[Click-target data]
....................
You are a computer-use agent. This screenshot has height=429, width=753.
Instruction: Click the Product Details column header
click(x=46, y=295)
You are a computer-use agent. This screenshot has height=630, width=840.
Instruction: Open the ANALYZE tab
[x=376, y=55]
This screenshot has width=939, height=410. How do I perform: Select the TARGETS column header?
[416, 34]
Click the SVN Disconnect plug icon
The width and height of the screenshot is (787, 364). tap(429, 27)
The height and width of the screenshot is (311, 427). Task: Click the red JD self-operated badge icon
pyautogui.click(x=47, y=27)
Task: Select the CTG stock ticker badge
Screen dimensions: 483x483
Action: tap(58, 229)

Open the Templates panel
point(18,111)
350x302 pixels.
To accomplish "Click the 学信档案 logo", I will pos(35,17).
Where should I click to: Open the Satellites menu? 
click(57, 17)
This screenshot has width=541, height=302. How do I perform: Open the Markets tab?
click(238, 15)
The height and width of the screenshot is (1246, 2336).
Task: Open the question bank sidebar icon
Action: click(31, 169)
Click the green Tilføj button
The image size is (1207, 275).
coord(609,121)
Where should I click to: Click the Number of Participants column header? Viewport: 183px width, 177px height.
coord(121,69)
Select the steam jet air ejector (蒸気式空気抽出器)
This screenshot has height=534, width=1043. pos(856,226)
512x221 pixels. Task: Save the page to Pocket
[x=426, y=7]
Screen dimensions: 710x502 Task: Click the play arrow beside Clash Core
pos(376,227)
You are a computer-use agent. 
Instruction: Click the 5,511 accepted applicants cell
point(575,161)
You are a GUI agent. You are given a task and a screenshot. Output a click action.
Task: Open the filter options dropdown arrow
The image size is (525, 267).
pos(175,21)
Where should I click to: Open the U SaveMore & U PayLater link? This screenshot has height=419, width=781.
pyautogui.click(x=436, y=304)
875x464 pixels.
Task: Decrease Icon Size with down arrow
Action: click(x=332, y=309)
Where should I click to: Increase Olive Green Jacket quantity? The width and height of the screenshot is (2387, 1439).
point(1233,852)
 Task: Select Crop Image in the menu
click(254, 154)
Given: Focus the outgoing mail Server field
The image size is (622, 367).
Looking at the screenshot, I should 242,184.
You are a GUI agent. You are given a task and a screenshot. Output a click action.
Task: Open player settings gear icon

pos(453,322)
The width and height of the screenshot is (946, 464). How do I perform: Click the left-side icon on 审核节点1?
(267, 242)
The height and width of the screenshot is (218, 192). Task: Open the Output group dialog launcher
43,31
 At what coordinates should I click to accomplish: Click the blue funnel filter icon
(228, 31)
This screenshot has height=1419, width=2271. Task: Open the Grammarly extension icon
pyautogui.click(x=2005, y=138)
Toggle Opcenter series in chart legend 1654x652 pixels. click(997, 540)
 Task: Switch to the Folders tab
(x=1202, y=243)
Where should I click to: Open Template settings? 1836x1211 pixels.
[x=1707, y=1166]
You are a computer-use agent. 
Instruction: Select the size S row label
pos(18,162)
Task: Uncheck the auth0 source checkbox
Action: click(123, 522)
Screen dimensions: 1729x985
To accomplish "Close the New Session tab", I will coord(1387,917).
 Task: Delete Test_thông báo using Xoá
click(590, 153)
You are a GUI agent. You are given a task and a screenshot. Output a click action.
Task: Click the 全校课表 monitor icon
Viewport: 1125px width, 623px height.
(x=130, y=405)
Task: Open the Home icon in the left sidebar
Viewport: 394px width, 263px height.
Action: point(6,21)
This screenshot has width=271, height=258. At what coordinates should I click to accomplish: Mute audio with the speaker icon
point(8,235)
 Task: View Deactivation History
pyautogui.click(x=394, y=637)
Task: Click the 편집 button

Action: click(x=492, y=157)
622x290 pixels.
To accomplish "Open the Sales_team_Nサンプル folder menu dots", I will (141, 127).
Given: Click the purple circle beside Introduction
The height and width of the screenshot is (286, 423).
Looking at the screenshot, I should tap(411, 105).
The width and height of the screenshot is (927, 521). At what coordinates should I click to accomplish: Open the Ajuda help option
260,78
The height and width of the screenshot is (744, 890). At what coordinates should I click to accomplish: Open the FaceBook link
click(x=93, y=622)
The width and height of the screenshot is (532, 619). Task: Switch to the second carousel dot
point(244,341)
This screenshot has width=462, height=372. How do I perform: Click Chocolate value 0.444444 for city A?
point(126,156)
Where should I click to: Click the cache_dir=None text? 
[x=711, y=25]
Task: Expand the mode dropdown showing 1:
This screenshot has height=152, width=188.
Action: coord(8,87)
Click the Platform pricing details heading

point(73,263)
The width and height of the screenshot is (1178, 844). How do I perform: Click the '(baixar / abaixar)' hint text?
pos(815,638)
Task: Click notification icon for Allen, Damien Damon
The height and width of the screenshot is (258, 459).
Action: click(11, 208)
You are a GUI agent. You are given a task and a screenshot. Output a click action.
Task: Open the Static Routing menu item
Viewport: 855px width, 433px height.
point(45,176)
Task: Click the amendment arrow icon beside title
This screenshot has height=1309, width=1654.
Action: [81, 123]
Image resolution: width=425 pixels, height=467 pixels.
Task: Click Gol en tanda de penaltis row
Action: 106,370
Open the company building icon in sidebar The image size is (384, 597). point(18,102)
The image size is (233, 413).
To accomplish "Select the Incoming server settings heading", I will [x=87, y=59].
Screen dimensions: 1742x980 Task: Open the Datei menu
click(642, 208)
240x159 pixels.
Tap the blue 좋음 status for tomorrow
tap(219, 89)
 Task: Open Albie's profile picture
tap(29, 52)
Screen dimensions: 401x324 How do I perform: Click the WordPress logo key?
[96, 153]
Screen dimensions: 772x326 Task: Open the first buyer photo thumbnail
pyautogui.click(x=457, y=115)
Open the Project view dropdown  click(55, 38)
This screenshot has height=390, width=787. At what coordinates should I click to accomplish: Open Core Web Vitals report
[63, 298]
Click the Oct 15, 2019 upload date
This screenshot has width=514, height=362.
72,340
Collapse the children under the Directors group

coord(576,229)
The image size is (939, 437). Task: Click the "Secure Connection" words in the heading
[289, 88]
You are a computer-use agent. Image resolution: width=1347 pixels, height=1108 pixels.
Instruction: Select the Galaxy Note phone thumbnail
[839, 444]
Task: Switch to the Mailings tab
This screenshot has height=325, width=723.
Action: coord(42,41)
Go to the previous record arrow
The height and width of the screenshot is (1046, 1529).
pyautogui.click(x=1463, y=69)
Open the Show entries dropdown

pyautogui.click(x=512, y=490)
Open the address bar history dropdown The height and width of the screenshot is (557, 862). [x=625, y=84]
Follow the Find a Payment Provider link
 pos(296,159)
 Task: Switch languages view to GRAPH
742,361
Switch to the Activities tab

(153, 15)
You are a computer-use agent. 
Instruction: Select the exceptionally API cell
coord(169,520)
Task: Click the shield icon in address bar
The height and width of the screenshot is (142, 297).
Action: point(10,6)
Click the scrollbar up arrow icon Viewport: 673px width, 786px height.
....................
■ Task to carry out ■
Reproduce every item above verbatim, changing nothing.

■ Answer to the task ■
You are a computer-use agent. This screenshot has height=429, width=753.
Instruction: Click the Product Details column header
click(x=46, y=295)
You are a computer-use agent. This screenshot has height=630, width=840.
Instruction: Open the ANALYZE tab
[x=376, y=55]
This screenshot has width=939, height=410. How do I perform: Select the TARGETS column header?
[416, 34]
Click the SVN Disconnect plug icon
The width and height of the screenshot is (787, 364). tap(429, 27)
The height and width of the screenshot is (311, 427). Task: Click the red JD self-operated badge icon
pyautogui.click(x=47, y=27)
Task: Select the CTG stock ticker badge
Screen dimensions: 483x483
Action: tap(58, 229)

Open the Templates panel
point(18,111)
350x302 pixels.
To accomplish "Click the 学信档案 logo", I will pos(35,17).
Where should I click to: Open the Satellites menu? 
click(57, 17)
This screenshot has width=541, height=302. How do I perform: Open the Markets tab?
click(238, 15)
The height and width of the screenshot is (1246, 2336).
Task: Open the question bank sidebar icon
Action: click(31, 169)
Click the green Tilføj button
The image size is (1207, 275).
coord(609,121)
Where should I click to: Click the Number of Participants column header? Viewport: 183px width, 177px height.
coord(121,69)
Select the steam jet air ejector (蒸気式空気抽出器)
This screenshot has height=534, width=1043. pos(856,226)
512x221 pixels. Task: Save the page to Pocket
[x=426, y=7]
Screen dimensions: 710x502 Task: Click the play arrow beside Clash Core
pos(376,227)
You are a computer-use agent. 
Instruction: Click the 5,511 accepted applicants cell
point(575,161)
You are a GUI agent. You are given a task and a screenshot. Output a click action.
Task: Open the filter options dropdown arrow
The image size is (525, 267).
pos(175,21)
Where should I click to: Open the U SaveMore & U PayLater link? This screenshot has height=419, width=781.
pyautogui.click(x=436, y=304)
875x464 pixels.
Task: Decrease Icon Size with down arrow
Action: click(x=332, y=309)
Where should I click to: Increase Olive Green Jacket quantity? The width and height of the screenshot is (2387, 1439).
point(1233,852)
 Task: Select Crop Image in the menu
click(254, 154)
Given: Focus the outgoing mail Server field
The image size is (622, 367).
Looking at the screenshot, I should 242,184.
You are a GUI agent. You are given a task and a screenshot. Output a click action.
Task: Open player settings gear icon

pos(453,322)
The width and height of the screenshot is (946, 464). How do I perform: Click the left-side icon on 审核节点1?
(267, 242)
The height and width of the screenshot is (218, 192). Task: Open the Output group dialog launcher
43,31
 At what coordinates should I click to accomplish: Click the blue funnel filter icon
(228, 31)
This screenshot has height=1419, width=2271. Task: Open the Grammarly extension icon
pyautogui.click(x=2005, y=138)
Toggle Opcenter series in chart legend 1654x652 pixels. click(997, 540)
 Task: Switch to the Folders tab
(x=1202, y=243)
Where should I click to: Open Template settings? 1836x1211 pixels.
[x=1707, y=1166]
You are a computer-use agent. 
Instruction: Select the size S row label
pos(18,162)
Task: Uncheck the auth0 source checkbox
Action: click(123, 522)
Screen dimensions: 1729x985
To accomplish "Close the New Session tab", I will coord(1387,917).
 Task: Delete Test_thông báo using Xoá
click(590, 153)
You are a GUI agent. You are given a task and a screenshot. Output a click action.
Task: Click the 全校课表 monitor icon
Viewport: 1125px width, 623px height.
(x=130, y=405)
Task: Open the Home icon in the left sidebar
Viewport: 394px width, 263px height.
Action: point(6,21)
This screenshot has width=271, height=258. At what coordinates should I click to accomplish: Mute audio with the speaker icon
point(8,235)
 Task: View Deactivation History
pyautogui.click(x=394, y=637)
Task: Click the 편집 button

Action: click(x=492, y=157)
622x290 pixels.
To accomplish "Open the Sales_team_Nサンプル folder menu dots", I will (141, 127).
Given: Click the purple circle beside Introduction
The height and width of the screenshot is (286, 423).
Looking at the screenshot, I should tap(411, 105).
The width and height of the screenshot is (927, 521). At what coordinates should I click to accomplish: Open the Ajuda help option
260,78
The height and width of the screenshot is (744, 890). At what coordinates should I click to accomplish: Open the FaceBook link
click(x=93, y=622)
The width and height of the screenshot is (532, 619). Task: Switch to the second carousel dot
point(244,341)
This screenshot has width=462, height=372. How do I perform: Click Chocolate value 0.444444 for city A?
point(126,156)
Where should I click to: Click the cache_dir=None text? 
[x=711, y=25]
Task: Expand the mode dropdown showing 1:
This screenshot has height=152, width=188.
Action: coord(8,87)
Click the Platform pricing details heading

point(73,263)
The width and height of the screenshot is (1178, 844). How do I perform: Click the '(baixar / abaixar)' hint text?
pos(815,638)
Task: Click notification icon for Allen, Damien Damon
The height and width of the screenshot is (258, 459).
Action: click(11, 208)
You are a GUI agent. You are given a task and a screenshot. Output a click action.
Task: Open the Static Routing menu item
Viewport: 855px width, 433px height.
point(45,176)
Task: Click the amendment arrow icon beside title
This screenshot has height=1309, width=1654.
Action: [81, 123]
Image resolution: width=425 pixels, height=467 pixels.
Task: Click Gol en tanda de penaltis row
Action: 106,370
Open the company building icon in sidebar The image size is (384, 597). point(18,102)
The image size is (233, 413).
To accomplish "Select the Incoming server settings heading", I will [x=87, y=59].
Screen dimensions: 1742x980 Task: Open the Datei menu
click(642, 208)
240x159 pixels.
Tap the blue 좋음 status for tomorrow
tap(219, 89)
 Task: Open Albie's profile picture
tap(29, 52)
Screen dimensions: 401x324 How do I perform: Click the WordPress logo key?
[96, 153]
Screen dimensions: 772x326 Task: Open the first buyer photo thumbnail
pyautogui.click(x=457, y=115)
Open the Project view dropdown  click(55, 38)
This screenshot has height=390, width=787. At what coordinates should I click to accomplish: Open Core Web Vitals report
[63, 298]
Click the Oct 15, 2019 upload date
This screenshot has width=514, height=362.
72,340
Collapse the children under the Directors group

coord(576,229)
The image size is (939, 437). Task: Click the "Secure Connection" words in the heading
[289, 88]
You are a computer-use agent. Image resolution: width=1347 pixels, height=1108 pixels.
Instruction: Select the Galaxy Note phone thumbnail
[839, 444]
Task: Switch to the Mailings tab
This screenshot has height=325, width=723.
Action: coord(42,41)
Go to the previous record arrow
The height and width of the screenshot is (1046, 1529).
pyautogui.click(x=1463, y=69)
Open the Show entries dropdown

pyautogui.click(x=512, y=490)
Open the address bar history dropdown The height and width of the screenshot is (557, 862). [x=625, y=84]
Follow the Find a Payment Provider link
 pos(296,159)
 Task: Switch languages view to GRAPH
742,361
Switch to the Activities tab

(153, 15)
You are a computer-use agent. 
Instruction: Select the exceptionally API cell
coord(169,520)
Task: Click the shield icon in address bar
The height and width of the screenshot is (142, 297).
Action: point(10,6)
Click the scrollbar up arrow icon Viewport: 673px width, 786px height.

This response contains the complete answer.